··· Record excerpts ···

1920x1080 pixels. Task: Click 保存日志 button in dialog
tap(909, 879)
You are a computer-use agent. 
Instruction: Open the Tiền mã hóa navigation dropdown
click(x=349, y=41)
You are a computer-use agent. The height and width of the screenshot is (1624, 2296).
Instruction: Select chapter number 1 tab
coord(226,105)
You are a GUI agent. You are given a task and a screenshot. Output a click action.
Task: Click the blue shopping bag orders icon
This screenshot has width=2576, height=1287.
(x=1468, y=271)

···

**What the exercise asks**
Reproduce the records above exactly. Leave nothing out.

**Response area**
1920x1080 pixels. Task: Click 保存日志 button in dialog
tap(909, 879)
You are a computer-use agent. 
Instruction: Open the Tiền mã hóa navigation dropdown
click(x=349, y=41)
You are a computer-use agent. The height and width of the screenshot is (1624, 2296).
Instruction: Select chapter number 1 tab
coord(226,105)
You are a GUI agent. You are given a task and a screenshot. Output a click action.
Task: Click the blue shopping bag orders icon
This screenshot has width=2576, height=1287.
(x=1468, y=271)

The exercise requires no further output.